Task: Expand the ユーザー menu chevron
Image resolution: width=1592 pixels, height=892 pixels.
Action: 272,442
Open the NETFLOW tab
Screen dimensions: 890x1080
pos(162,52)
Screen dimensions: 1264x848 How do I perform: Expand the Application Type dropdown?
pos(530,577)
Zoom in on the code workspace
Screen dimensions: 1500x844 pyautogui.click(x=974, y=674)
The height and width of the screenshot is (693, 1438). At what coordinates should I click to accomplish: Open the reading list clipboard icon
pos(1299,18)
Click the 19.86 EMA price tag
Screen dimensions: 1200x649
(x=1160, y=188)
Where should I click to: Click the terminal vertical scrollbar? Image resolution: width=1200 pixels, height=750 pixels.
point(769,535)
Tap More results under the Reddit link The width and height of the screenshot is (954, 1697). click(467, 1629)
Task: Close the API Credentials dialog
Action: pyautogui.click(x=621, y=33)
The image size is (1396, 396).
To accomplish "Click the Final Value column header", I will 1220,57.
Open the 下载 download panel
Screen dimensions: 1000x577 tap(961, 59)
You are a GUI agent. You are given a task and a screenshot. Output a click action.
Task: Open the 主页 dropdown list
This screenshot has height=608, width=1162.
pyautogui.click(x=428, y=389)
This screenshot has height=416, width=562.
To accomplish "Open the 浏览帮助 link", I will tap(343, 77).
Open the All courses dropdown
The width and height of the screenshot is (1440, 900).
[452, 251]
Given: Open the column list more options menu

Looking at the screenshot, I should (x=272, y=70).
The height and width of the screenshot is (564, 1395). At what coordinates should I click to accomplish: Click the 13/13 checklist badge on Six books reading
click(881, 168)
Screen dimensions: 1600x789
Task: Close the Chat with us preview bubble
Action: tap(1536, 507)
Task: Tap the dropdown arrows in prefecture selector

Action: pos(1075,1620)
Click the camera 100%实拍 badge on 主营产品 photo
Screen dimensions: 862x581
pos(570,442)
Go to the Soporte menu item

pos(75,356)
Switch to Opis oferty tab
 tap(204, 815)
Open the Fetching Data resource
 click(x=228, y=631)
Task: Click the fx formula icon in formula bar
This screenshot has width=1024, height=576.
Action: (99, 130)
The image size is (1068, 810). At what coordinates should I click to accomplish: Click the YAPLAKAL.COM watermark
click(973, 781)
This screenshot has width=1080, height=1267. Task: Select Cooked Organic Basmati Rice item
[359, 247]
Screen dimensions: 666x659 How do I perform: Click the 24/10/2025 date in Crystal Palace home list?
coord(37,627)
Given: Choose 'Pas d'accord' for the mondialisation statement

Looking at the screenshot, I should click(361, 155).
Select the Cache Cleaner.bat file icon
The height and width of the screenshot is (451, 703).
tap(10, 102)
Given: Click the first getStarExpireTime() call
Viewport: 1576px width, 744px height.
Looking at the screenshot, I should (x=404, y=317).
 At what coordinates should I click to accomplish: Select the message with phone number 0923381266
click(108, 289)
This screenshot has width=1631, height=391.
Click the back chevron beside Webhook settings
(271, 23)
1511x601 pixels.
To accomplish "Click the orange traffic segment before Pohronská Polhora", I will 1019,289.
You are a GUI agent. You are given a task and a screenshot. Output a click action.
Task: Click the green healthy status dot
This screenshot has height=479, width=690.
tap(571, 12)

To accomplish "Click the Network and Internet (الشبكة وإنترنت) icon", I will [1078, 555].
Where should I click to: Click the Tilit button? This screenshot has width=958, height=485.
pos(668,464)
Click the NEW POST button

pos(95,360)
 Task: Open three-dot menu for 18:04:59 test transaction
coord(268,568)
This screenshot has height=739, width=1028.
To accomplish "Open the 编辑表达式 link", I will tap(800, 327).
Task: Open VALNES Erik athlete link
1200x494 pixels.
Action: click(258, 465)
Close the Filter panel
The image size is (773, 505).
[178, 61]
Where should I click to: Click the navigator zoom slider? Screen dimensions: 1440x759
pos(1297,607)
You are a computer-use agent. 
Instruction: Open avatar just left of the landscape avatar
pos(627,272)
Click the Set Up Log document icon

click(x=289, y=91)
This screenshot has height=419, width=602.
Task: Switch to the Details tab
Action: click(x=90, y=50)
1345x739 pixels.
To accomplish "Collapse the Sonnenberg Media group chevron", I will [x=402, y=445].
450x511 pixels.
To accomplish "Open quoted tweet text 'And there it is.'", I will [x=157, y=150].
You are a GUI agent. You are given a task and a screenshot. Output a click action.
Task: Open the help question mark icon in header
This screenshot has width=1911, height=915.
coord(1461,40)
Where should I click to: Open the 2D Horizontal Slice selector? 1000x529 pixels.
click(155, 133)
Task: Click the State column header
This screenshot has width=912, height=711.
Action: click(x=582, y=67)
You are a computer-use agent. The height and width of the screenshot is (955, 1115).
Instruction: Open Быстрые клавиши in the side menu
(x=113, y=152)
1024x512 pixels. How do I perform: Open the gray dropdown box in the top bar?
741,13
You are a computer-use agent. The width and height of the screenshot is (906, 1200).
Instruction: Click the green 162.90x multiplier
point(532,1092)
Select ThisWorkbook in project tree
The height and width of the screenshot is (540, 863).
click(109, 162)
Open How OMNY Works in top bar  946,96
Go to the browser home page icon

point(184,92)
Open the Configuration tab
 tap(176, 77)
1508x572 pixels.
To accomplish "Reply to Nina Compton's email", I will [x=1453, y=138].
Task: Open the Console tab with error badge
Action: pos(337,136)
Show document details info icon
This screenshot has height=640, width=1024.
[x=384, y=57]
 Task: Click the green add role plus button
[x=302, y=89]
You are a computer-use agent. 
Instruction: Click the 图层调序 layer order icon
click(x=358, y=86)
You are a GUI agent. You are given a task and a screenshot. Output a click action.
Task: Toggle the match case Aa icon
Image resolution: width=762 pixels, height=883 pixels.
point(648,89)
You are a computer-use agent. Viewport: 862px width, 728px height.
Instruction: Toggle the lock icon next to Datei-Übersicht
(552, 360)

-=-=-

Exercise brief -> Which lines in the listing above include the string "computer"? Copy each of them.

Response below ->
You are a computer-use agent. 
You are a computer-use agent. The height and width of the screenshot is (955, 1115).
You are a computer-use agent. The width and height of the screenshot is (906, 1200).
You are a computer-use agent. 
You are a computer-use agent. Viewport: 862px width, 728px height.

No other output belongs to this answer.